◆ **YOUR TASKS**
1. In the forum thread on oral sex and throat cancer, who wrote the quoted Bloomberg article?
2. Reproduce, word for word, the stretch of the forum thread on oral sex and throat cancer from "Similar thread about" through "18) Vaccine, Recombinant]?".
3. Pick up the forum thread on oral sex and throat cancer at the point where it ends and carry it on.

◆ **READING PASSAGE**
++++++++++++++++++++
# Oral Sex May Cause More Throat Cancer Than Smoking in Men, Researchers Say (article)



## BigBadWolf (Nov 30, 2009)

Oral Sex May Cause More Throat Cancer Than Smoking in Men, Researchers Say - Bloomberg



> Oral Sex May Cause More Throat Cancer Than Smoking in Men, Researchers Say
> 
> By Robert Langreth - Oct 4, 2011
> 
> ...


----------



## RandomDude (Dec 18, 2010)

Yes, let's all start wearing these then:










:rofl:


----------



## SimplyAmorous (Nov 25, 2009)

Similar thread about this here : 

http://talkaboutmarriage.com/sex-marriage/31699-cancer-oral-sex.html


----------



## Trenton (Aug 25, 2010)

This might be a good reason to push for the development of the twin vaccine for men that young girls are now being offered. They've known for decades that HPV causes cancer in women and that men, who do not exhibit symptoms, pass the virus easily to women (and girls) through sex. What is GARDASIL® [Human Papillomavirus Quadrivalent (Types 6, 11, 16, and 18) Vaccine, Recombinant]?

Couples can both get tested. I think this would help too. Women are automatically tested when they're pregnant.


----------



## SimplyAmorous (Nov 25, 2009)
++++++++++++++++++++
◆ **DATA RECORDS**
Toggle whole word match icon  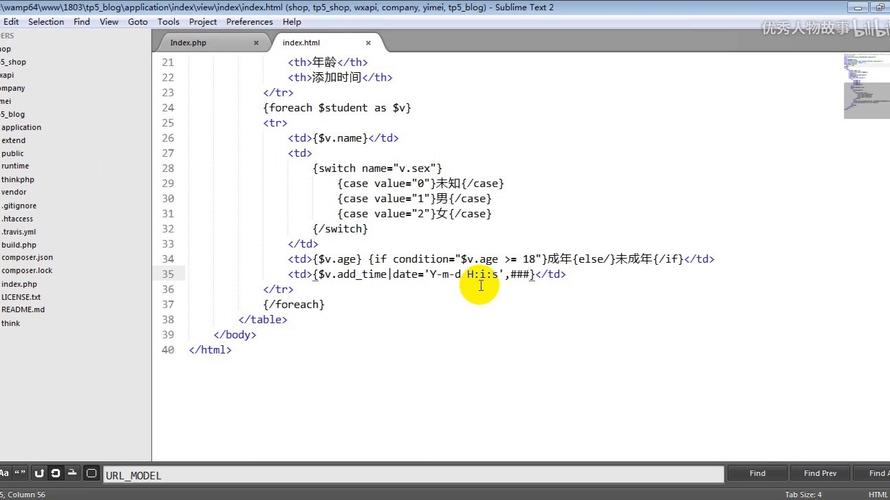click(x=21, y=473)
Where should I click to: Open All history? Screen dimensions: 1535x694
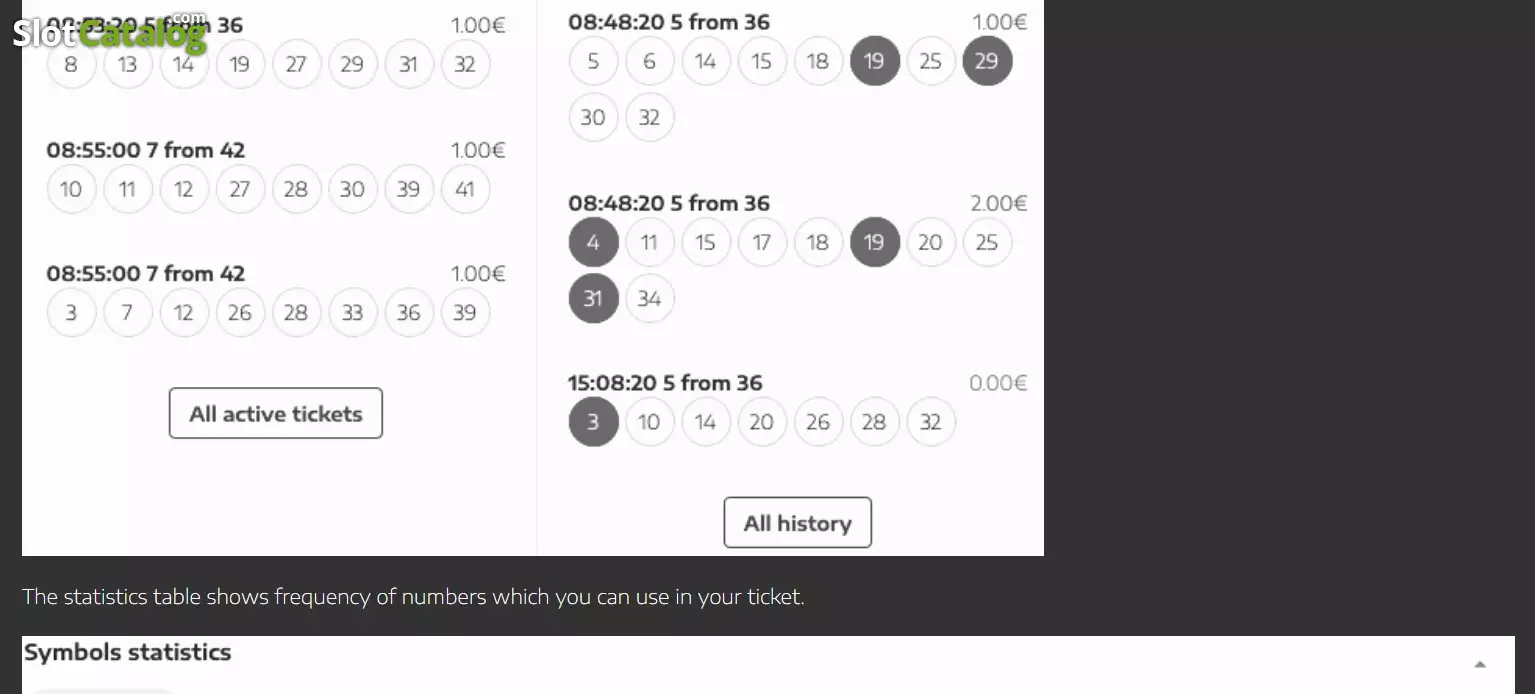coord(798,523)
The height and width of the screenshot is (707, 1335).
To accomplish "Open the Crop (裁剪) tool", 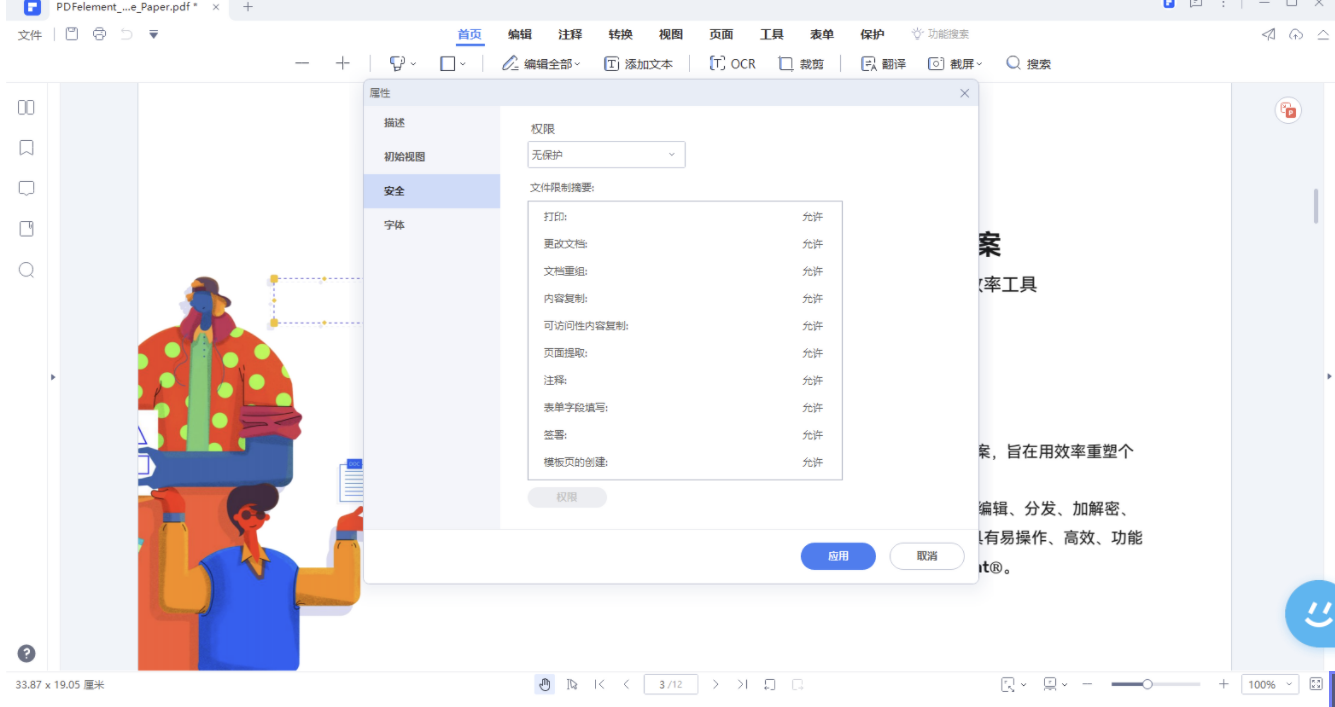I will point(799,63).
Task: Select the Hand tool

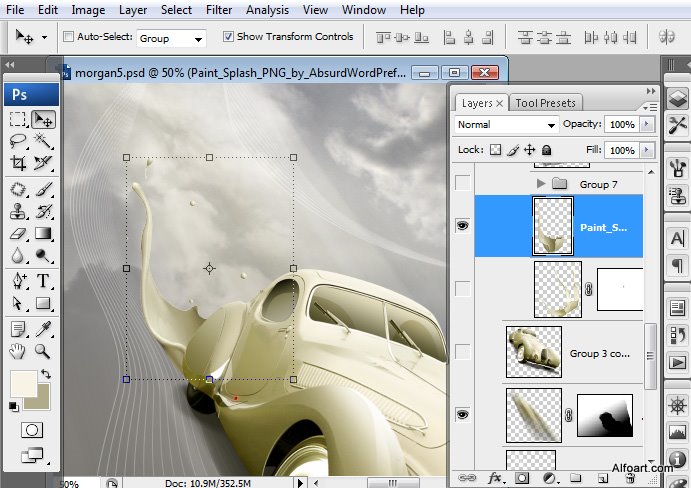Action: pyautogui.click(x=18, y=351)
++++++++++++++++++++
◆ **OUTPUTS BY TASK**
1. Robert Langreth

2.
Similar thread about this here : 

http://talkaboutmarriage.com/sex-marriage/31699-cancer-oral-sex.html


----------



## Trenton (Aug 25, 2010)

This might be a good reason to push for the development of the twin vaccine for men that young girls are now being offered. They've known for decades that HPV causes cancer in women and that men, who do not exhibit symptoms, pass the virus easily to women (and girls) through sex. What is GARDASIL® [Human Papillomavirus Quadrivalent (Types 6, 11, 16, and 18) Vaccine, Recombinant]?

3.
Last time my 13 yr old went for his shots, they asked me if I wanted him to get the Gardasil, so they are offering it to boys too. At least the Health Depatment in my state is. I think I passed at that time, but I am not someone against vaccinations (at least the majority of them), I know I will let him get it in the future.


----------



## Mike188 (Dec 29, 2009)

Well crap. Why does everything fun have to be dangerous?


----------



## Kobo (May 13, 2010)

welp, I'm screwed...


----------



## nice777guy (Nov 23, 2009)

I think I will continue to take my chances...but thanks for the info.


----------



## that_girl (Jul 6, 2011)

My dad died from throat cancer...if this was the cause--- :rofl: NICE! Lollll


----------



## nice777guy (Nov 23, 2009)

that_girl said:


> My dad died from throat cancer...if this was the cause--- :rofl: NICE! Lollll


OMG! I read the first part - and my heart sank! Thinking I'd been so insensitive - joking about cancer!

And then...lol!!!


----------



## that_girl (Jul 6, 2011)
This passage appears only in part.